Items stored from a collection
☆ ☆ ☆ ☆ ☆ ☆ ☆

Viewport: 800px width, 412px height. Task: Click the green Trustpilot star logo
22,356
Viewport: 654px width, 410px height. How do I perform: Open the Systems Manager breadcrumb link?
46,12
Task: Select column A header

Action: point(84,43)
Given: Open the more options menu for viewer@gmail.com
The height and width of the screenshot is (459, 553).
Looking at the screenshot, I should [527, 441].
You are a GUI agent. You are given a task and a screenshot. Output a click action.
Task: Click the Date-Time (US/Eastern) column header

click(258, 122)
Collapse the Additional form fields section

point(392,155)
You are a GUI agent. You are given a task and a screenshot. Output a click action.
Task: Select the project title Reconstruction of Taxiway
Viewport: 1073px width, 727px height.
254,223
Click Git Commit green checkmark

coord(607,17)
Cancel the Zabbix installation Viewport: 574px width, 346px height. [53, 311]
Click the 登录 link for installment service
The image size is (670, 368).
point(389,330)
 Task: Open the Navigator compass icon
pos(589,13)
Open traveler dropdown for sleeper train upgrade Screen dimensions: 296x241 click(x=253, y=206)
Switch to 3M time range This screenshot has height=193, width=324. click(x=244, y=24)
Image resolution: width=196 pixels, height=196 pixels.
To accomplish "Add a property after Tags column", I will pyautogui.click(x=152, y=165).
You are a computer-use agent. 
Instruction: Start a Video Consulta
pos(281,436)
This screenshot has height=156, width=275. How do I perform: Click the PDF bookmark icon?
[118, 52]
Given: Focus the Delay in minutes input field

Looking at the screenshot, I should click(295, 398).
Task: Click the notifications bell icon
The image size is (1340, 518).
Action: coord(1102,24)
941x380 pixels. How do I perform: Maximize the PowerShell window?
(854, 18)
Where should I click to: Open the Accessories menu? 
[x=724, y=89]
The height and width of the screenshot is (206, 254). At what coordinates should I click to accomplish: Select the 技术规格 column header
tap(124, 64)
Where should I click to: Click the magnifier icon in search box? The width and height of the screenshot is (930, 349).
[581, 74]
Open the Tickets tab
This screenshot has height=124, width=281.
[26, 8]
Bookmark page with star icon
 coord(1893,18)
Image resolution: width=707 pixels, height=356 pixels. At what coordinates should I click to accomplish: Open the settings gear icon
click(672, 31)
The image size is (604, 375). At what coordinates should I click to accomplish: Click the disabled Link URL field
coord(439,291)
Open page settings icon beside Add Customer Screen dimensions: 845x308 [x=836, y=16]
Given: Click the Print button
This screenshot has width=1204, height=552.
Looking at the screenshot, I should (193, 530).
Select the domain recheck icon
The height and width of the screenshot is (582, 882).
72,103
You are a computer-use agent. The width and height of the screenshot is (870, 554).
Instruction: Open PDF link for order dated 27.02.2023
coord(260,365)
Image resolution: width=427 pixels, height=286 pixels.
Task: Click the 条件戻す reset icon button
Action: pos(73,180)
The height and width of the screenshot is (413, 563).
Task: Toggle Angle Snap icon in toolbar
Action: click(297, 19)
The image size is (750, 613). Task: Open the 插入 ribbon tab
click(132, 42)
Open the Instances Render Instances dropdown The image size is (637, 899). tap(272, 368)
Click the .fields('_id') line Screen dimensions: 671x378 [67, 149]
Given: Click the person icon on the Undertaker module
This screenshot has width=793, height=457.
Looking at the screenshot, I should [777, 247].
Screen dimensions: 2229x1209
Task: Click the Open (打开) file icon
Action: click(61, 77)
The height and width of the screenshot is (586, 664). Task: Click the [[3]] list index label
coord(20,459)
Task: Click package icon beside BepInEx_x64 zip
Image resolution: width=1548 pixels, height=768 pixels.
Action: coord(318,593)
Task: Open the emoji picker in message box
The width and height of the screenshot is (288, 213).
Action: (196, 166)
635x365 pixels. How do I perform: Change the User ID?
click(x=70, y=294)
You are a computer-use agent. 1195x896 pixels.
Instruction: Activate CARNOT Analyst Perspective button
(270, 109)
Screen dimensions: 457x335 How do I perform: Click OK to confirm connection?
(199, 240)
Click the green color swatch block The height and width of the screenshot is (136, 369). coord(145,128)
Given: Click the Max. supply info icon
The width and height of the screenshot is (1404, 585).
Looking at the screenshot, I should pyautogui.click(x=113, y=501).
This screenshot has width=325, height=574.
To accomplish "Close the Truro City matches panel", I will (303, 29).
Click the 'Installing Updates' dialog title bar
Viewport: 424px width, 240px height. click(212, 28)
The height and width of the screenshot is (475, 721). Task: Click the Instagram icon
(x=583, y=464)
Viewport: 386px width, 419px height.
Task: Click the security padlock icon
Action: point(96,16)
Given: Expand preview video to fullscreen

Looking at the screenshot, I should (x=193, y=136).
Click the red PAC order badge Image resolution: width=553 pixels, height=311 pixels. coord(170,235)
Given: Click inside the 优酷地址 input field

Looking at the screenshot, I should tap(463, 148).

☆ ☆ ☆ ☆ ☆ ☆ ☆

Recast all the records above as a Markdown table with two columns, Row and Line. Number each row and leave out blank lines.

| Row | Line |
|---|---|
| 1 | Viewport: 800px width, 412px height. Task: Click the green Trustpilot star logo |
| 2 | 22,356 |
| 3 | Viewport: 654px width, 410px height. How do I perform: Open the Systems Manager breadcrumb link? |
| 4 | 46,12 |
| 5 | Task: Select column A header |
| 6 | Action: point(84,43) |
| 7 | Given: Open the more options menu for viewer@gmail.com |
| 8 | The height and width of the screenshot is (459, 553). |
| 9 | Looking at the screenshot, I should [527, 441]. |
| 10 | You are a GUI agent. You are given a task and a screenshot. Output a click action. |
| 11 | Task: Click the Date-Time (US/Eastern) column header |
| 12 | click(258, 122) |
| 13 | Collapse the Additional form fields section |
| 14 | point(392,155) |
| 15 | You are a GUI agent. You are given a task and a screenshot. Output a click action. |
| 16 | Task: Select the project title Reconstruction of Taxiway |
| 17 | Viewport: 1073px width, 727px height. |
| 18 | 254,223 |
| 19 | Click Git Commit green checkmark |
| 20 | coord(607,17) |
| 21 | Cancel the Zabbix installation Viewport: 574px width, 346px height. [53, 311] |
| 22 | Click the 登录 link for installment service |
| 23 | The image size is (670, 368). |
| 24 | point(389,330) |
| 25 |  Task: Open the Navigator compass icon |
| 26 | pos(589,13) |
| 27 | Open traveler dropdown for sleeper train upgrade Screen dimensions: 296x241 click(x=253, y=206) |
| 28 | Switch to 3M time range This screenshot has height=193, width=324. click(x=244, y=24) |
| 29 | Image resolution: width=196 pixels, height=196 pixels. |
| 30 | To accomplish "Add a property after Tags column", I will pyautogui.click(x=152, y=165). |
| 31 | You are a computer-use agent.  |
| 32 | Instruction: Start a Video Consulta |
| 33 | pos(281,436) |
| 34 | This screenshot has height=156, width=275. How do I perform: Click the PDF bookmark icon? |
| 35 | [118, 52] |
| 36 | Given: Focus the Delay in minutes input field |
| 37 | Looking at the screenshot, I should click(295, 398). |
| 38 | Task: Click the notifications bell icon |
| 39 | The image size is (1340, 518). |
| 40 | Action: coord(1102,24) |
| 41 | 941x380 pixels. How do I perform: Maximize the PowerShell window? |
| 42 | (854, 18) |
| 43 | Where should I click to: Open the Accessories menu?  |
| 44 | [x=724, y=89] |
| 45 | The height and width of the screenshot is (206, 254). At what coordinates should I click to accomplish: Select the 技术规格 column header |
| 46 | tap(124, 64) |
| 47 | Where should I click to: Click the magnifier icon in search box? The width and height of the screenshot is (930, 349). |
| 48 | [581, 74] |
| 49 | Open the Tickets tab |
| 50 | This screenshot has height=124, width=281. |
| 51 | [26, 8] |
| 52 | Bookmark page with star icon |
| 53 |  coord(1893,18) |
| 54 | Image resolution: width=707 pixels, height=356 pixels. At what coordinates should I click to accomplish: Open the settings gear icon |
| 55 | click(672, 31) |
| 56 | The image size is (604, 375). At what coordinates should I click to accomplish: Click the disabled Link URL field |
| 57 | coord(439,291) |
| 58 | Open page settings icon beside Add Customer Screen dimensions: 845x308 [x=836, y=16] |
| 59 | Given: Click the Print button |
| 60 | This screenshot has width=1204, height=552. |
| 61 | Looking at the screenshot, I should (193, 530). |
| 62 | Select the domain recheck icon |
| 63 | The height and width of the screenshot is (582, 882). |
| 64 | 72,103 |
| 65 | You are a computer-use agent. The width and height of the screenshot is (870, 554). |
| 66 | Instruction: Open PDF link for order dated 27.02.2023 |
| 67 | coord(260,365) |
| 68 | Image resolution: width=427 pixels, height=286 pixels. |
| 69 | Task: Click the 条件戻す reset icon button |
| 70 | Action: pos(73,180) |
| 71 | The height and width of the screenshot is (413, 563). |
| 72 | Task: Toggle Angle Snap icon in toolbar |
| 73 | Action: click(297, 19) |
| 74 | The image size is (750, 613). Task: Open the 插入 ribbon tab |
| 75 | click(132, 42) |
| 76 | Open the Instances Render Instances dropdown The image size is (637, 899). tap(272, 368) |
| 77 | Click the .fields('_id') line Screen dimensions: 671x378 [67, 149] |
| 78 | Given: Click the person icon on the Undertaker module |
| 79 | This screenshot has width=793, height=457. |
| 80 | Looking at the screenshot, I should [777, 247]. |
| 81 | Screen dimensions: 2229x1209 |
| 82 | Task: Click the Open (打开) file icon |
| 83 | Action: click(61, 77) |
| 84 | The height and width of the screenshot is (586, 664). Task: Click the [[3]] list index label |
| 85 | coord(20,459) |
| 86 | Task: Click package icon beside BepInEx_x64 zip |
| 87 | Image resolution: width=1548 pixels, height=768 pixels. |
| 88 | Action: coord(318,593) |
| 89 | Task: Open the emoji picker in message box |
| 90 | The width and height of the screenshot is (288, 213). |
| 91 | Action: (196, 166) |
| 92 | 635x365 pixels. How do I perform: Change the User ID? |
| 93 | click(x=70, y=294) |
| 94 | You are a computer-use agent. 1195x896 pixels. |
| 95 | Instruction: Activate CARNOT Analyst Perspective button |
| 96 | (270, 109) |
| 97 | Screen dimensions: 457x335 How do I perform: Click OK to confirm connection? |
| 98 | (199, 240) |
| 99 | Click the green color swatch block The height and width of the screenshot is (136, 369). coord(145,128) |
| 100 | Given: Click the Max. supply info icon |
| 101 | The width and height of the screenshot is (1404, 585). |
| 102 | Looking at the screenshot, I should pyautogui.click(x=113, y=501). |
| 103 | This screenshot has width=325, height=574. |
| 104 | To accomplish "Close the Truro City matches panel", I will (303, 29). |
| 105 | Click the 'Installing Updates' dialog title bar |
| 106 | Viewport: 424px width, 240px height. click(212, 28) |
| 107 | The height and width of the screenshot is (475, 721). Task: Click the Instagram icon |
| 108 | (x=583, y=464) |
| 109 | Viewport: 386px width, 419px height. |
| 110 | Task: Click the security padlock icon |
| 111 | Action: point(96,16) |
| 112 | Given: Expand preview video to fullscreen |
| 113 | Looking at the screenshot, I should (x=193, y=136). |
| 114 | Click the red PAC order badge Image resolution: width=553 pixels, height=311 pixels. coord(170,235) |
| 115 | Given: Click inside the 优酷地址 input field |
| 116 | Looking at the screenshot, I should tap(463, 148). |